Zan finally starting to appreciate the delights the world has to offer. Hot foreign doctors ahoy!
Whilst the Waitress was in America, we maintained contact as best as we could. My liaisons with the Doctor aside, I did miss talking to her & was becoming very fond of her. We had arranged a dirty weekend the week after she returned. The sexual tension was unbearable at times. We spent a lot of time discussing what turned each of us on & I expected it to be a fantastic weekend.
Everything seemed a little too perfect for me. The almost instant communication after speaking to her friend, the way we clicked, the fact I could be so open with no judgement & that we talked about the future together, genuinely excited me & frightened me in equal measure.
I was beginning to build reservations about everything due to my experience with Thorn. I know the cycle; over-evaluate, devaluate & discard. So I promised myself that if I felt too uncomfortable, I would cut it short.We teased each other sexually all week leading up to our rendezvous.
On the day of our meeting, it was virtually one disaster after another. Things went wrong at home.
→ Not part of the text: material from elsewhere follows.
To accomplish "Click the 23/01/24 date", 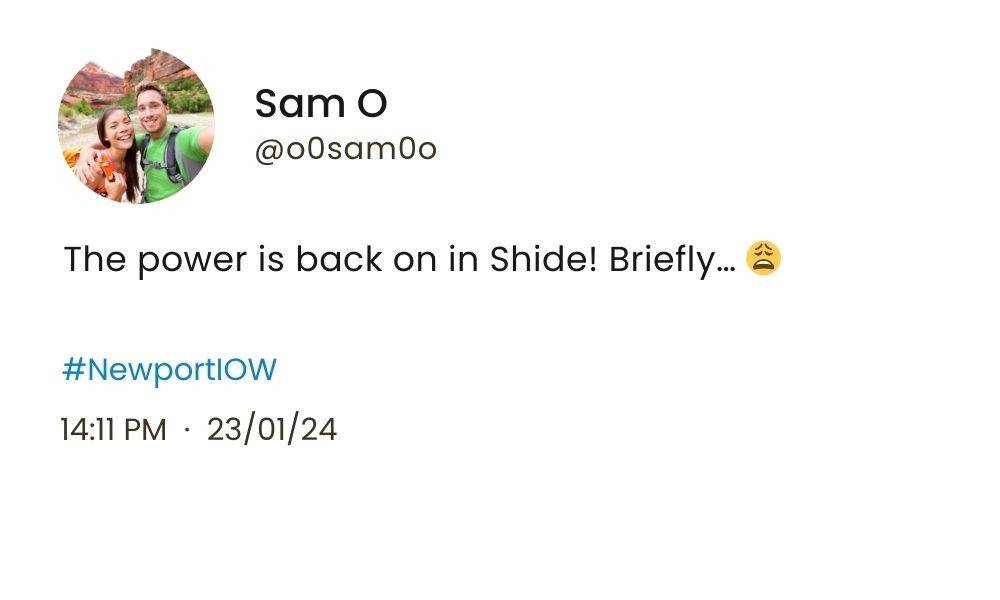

The journey was a nightmare. By the time I arrived, I was stressed & in dire need of sustenance. We grabbed a quick bite to eat & went for a drink to steady our nerves. We then headed to the hotel. On arrival, there was a man in our hotel room repairing the window & it briefly killed the sexual tension for me. When he finally left, we were all over each other.
What followed was an afternoon of great sex, lots of mutual pleasuring & a fair amount of new experiences. I hoped that after her eleven year wait, I had not been a disappointment to her & I don’t think I was. I fell asleep for a while & when I awoke, we got showered before going out to dinner.
Due to her experiences with a narcissist, I was keen to discuss mine & see what I could learn from her. In hindsight, this was a bad move. At the time, I don’t think it bothered her but it took the focus off of us & I realise now I then was slowly bringing an elephant into the room. This was not my intention. I was still going through a phase of figuring things out from the past & I am sad to say I burdened her with it. At the time, it didn’t appear to be an issue. But the next day it became one.
The Waitress woke before me the next day as she had to go to work. She dropped me off at the nearby station & we had arranged that she would come to my place after work when she’d finished.
But after she left, I felt that morning as though something had changed in me. Something didn’t feel right & I couldn’t put my finger on what. After further introspection as I made my way home, I realised what was bugging me was the memories of Thorn. Of course, she was long gone. Although I had talked about her those previous few days, I had felt nothing. Suddenly that morning, I was feeling everything. I hadn’t felt like this with the Doctor, so why I was feeling it now?
This brings us back to the start of my post in part one of Zan Dates #7; the news I received about my friends baby & my period of reflection on the train. Had I changed? Or was it something to do with the Waitress? Something simply did not feel right with me.
As planned, the Waitress arrived at my house that evening. We watched a movie, which as followed by some more outstanding sex. Halfway through, I pulled my condom off & threw it on the bed. After we finished, I noticed blood on the condom.
I was aware that the ex of the Waitress had been violent towards her & did some damage to her, that she never fully explained to me. I had assumed she had just come on to her period & neglected to tell me. But what was bugging me was whether or not certain things she told me were true.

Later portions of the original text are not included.